New Zealand is the most stunningly beautiful, most diverse place I have ever visited. I went there at Easter this year to visit my son and his girlfriend, who live in Wellington, the capital city.
Arriving at Wellington airport exhausted after a marathon 40 hour journey via the worst airport in China, I was met by the two of them brandishing a glittery banner welcoming ‘Mumlar’ to New Zealand. We drove to their home, a small wooden house clinging to the top of a hill like so many in Island Bay, the suburb where they live. Waking early the next morning I was entranced by the beauty of the view over Marlborough Sound – the pale lemon sun was reflected in the clear, still sea, and the rocky island that gives the area its name stood out blackly against the backdrop. The overriding impression was one of great peace and tranquillity, and I couldn’t wait to get out and explore.
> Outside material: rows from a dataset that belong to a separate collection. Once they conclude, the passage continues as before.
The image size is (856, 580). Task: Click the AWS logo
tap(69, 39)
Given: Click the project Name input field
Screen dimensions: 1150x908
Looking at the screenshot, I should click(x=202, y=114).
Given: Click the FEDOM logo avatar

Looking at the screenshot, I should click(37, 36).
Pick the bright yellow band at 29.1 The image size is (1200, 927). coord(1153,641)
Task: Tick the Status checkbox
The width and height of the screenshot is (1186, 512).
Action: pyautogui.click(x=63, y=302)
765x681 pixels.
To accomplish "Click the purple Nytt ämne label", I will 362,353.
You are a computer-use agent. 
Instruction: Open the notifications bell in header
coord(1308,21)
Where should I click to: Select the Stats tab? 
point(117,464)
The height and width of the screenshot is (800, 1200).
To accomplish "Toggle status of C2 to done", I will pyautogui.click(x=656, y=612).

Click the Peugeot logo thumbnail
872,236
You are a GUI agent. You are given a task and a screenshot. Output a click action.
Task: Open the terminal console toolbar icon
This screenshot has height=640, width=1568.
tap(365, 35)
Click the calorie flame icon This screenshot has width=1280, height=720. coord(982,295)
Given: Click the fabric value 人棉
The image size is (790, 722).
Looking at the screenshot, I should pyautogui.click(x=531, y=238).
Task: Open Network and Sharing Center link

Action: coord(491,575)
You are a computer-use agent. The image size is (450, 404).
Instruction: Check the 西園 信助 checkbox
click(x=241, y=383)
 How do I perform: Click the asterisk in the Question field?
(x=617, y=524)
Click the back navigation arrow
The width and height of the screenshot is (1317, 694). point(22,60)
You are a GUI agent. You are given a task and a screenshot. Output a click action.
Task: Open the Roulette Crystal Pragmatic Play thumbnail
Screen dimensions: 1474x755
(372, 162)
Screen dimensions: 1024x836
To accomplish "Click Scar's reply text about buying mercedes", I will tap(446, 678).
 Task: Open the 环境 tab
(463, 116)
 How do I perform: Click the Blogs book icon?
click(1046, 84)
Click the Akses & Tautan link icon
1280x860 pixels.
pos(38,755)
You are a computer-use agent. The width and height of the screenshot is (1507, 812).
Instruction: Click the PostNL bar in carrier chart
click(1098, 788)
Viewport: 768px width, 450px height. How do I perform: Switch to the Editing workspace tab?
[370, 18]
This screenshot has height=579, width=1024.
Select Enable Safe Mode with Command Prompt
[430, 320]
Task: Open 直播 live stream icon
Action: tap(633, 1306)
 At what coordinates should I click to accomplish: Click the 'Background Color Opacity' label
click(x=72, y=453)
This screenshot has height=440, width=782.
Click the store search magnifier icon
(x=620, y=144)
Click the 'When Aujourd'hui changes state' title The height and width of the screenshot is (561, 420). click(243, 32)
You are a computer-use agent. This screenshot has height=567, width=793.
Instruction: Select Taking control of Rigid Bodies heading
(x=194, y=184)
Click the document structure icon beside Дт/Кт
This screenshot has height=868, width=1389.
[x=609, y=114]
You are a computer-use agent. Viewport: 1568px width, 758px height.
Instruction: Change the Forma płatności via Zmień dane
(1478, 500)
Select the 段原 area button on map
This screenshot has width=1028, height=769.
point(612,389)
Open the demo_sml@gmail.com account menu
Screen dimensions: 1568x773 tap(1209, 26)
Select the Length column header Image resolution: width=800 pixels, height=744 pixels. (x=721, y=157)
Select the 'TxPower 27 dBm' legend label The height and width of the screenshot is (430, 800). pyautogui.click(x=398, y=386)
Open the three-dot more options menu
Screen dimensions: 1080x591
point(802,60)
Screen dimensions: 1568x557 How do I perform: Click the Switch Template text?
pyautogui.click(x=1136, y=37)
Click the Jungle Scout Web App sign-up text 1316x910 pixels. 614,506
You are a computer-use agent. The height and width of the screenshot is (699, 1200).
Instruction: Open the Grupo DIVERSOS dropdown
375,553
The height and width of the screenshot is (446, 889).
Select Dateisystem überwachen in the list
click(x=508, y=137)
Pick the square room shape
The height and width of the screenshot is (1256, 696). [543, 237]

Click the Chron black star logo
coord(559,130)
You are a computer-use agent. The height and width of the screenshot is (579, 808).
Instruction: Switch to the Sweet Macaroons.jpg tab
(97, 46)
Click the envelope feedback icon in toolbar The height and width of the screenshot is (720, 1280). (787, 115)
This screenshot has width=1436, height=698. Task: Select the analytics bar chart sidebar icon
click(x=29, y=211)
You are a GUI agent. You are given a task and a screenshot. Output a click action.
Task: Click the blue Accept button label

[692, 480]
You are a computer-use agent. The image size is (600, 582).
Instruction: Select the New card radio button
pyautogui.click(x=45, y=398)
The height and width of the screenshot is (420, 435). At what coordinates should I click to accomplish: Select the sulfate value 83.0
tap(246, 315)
The city of Wellington has as its motto ‘Absolutely positively Wellington’, and this aptly sums up the vibe of the whole city. In the CBD – central business district – the skyscrapers soar white and elegant into the sky, and in the harbour area lively, trendy bars and restaurants jostle to entice customers to come inside to enjoy fresh, good value food and cold, delicious Sauvignon Blanc wine. You are never far from the sea, and while wandering through the quirky shopping area which offers the dedicated shopper everything from high-end fashion to Chinese waving cats, breathtaking views are glimpsed at every corner. A jewel of the harbourside is Te Papa museum, one of the largest museums in the world, which contains many original Maori exhibits including, heartbreakingly, the treaty by which the Maoris sold (or rather gave away) much of New Zealand to the white settlers in the 19th century. More prosaically, our favourite exhibit was the giant squid embalmed in a tank tucked away on the ground floor – giant means exactly that: the squid is nearly 15 feet long!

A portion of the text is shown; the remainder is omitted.